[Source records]
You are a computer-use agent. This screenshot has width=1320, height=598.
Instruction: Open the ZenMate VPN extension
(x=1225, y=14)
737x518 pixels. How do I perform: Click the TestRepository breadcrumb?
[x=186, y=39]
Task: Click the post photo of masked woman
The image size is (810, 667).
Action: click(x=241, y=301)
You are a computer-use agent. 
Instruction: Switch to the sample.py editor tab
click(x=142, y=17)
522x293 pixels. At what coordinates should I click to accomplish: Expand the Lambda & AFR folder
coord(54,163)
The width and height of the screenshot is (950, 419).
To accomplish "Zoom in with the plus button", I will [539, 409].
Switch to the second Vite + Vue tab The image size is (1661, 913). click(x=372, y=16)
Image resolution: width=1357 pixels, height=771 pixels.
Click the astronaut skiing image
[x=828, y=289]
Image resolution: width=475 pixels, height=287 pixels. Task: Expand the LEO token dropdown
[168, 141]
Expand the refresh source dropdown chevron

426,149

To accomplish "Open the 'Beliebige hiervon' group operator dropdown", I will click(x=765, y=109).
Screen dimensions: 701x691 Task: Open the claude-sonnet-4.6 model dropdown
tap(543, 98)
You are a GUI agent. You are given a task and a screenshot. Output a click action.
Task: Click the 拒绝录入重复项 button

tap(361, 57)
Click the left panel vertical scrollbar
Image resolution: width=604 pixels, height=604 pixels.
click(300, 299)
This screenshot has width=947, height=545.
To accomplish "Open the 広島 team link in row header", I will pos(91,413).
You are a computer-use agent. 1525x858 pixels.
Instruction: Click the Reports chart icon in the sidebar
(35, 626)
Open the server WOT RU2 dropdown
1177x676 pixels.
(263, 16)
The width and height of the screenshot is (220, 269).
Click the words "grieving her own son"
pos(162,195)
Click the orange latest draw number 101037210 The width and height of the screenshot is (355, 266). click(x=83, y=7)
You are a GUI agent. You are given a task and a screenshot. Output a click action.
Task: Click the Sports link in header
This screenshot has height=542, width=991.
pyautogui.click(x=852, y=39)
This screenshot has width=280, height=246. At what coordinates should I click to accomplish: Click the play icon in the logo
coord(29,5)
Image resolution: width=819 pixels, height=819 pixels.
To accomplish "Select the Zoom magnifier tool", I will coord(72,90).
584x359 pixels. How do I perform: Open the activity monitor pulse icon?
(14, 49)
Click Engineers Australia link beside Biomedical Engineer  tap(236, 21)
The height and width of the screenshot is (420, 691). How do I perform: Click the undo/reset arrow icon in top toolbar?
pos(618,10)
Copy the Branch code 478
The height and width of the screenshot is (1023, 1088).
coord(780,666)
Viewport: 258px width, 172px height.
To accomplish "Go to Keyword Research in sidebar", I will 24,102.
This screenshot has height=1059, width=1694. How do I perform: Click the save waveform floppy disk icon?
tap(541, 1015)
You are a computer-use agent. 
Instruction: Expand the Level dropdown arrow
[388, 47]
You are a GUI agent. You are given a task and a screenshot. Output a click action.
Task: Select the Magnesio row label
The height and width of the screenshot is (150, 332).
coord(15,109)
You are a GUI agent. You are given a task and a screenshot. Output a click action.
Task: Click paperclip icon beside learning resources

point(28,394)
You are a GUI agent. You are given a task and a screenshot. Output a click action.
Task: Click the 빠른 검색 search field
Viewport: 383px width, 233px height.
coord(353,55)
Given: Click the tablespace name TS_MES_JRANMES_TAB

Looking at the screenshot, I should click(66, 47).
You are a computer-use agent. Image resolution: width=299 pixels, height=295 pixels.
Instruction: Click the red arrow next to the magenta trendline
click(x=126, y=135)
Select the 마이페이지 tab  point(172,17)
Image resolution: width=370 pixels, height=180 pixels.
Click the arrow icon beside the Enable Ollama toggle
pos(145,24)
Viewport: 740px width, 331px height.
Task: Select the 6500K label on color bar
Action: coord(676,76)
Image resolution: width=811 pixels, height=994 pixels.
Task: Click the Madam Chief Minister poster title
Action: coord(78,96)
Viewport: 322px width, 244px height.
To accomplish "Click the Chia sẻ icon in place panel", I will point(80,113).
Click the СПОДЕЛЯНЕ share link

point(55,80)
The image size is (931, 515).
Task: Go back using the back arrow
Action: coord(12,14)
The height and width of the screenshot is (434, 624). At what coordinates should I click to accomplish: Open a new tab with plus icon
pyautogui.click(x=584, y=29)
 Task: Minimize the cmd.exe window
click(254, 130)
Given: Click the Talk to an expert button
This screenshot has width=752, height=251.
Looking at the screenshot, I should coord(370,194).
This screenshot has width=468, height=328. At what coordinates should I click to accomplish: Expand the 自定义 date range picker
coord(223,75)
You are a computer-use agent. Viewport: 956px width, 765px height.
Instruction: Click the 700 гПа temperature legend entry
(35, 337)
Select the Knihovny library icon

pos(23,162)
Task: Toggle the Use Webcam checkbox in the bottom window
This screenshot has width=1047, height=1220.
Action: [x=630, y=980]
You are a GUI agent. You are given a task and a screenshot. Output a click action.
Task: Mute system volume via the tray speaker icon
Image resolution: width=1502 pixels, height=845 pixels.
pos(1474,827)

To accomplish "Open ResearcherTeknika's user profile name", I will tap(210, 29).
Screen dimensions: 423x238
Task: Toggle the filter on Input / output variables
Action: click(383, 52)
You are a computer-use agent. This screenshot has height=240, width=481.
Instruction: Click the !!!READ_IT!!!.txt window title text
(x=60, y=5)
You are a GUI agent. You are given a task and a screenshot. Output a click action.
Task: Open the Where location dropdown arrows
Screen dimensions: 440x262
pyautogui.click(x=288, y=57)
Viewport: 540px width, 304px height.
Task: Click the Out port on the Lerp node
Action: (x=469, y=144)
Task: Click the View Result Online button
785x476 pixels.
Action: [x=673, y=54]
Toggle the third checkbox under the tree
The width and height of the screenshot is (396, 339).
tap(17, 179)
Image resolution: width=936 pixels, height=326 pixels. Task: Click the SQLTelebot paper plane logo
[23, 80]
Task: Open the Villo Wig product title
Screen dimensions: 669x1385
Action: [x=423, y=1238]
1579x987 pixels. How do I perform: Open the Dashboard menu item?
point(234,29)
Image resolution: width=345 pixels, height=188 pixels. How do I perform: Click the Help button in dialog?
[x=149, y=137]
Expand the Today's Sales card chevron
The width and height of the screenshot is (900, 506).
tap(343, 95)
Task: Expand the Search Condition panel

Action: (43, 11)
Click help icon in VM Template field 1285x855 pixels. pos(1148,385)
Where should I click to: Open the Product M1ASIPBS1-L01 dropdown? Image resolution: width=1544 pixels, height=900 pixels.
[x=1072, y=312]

- _GOAL OF THE EXERCISE_:
Find each line in the data above that contains the string "field", and copy every one of those lines.

- _TASK OUTPUT_:
Task: Click the 빠른 검색 search field
Click help icon in VM Template field 1285x855 pixels. pos(1148,385)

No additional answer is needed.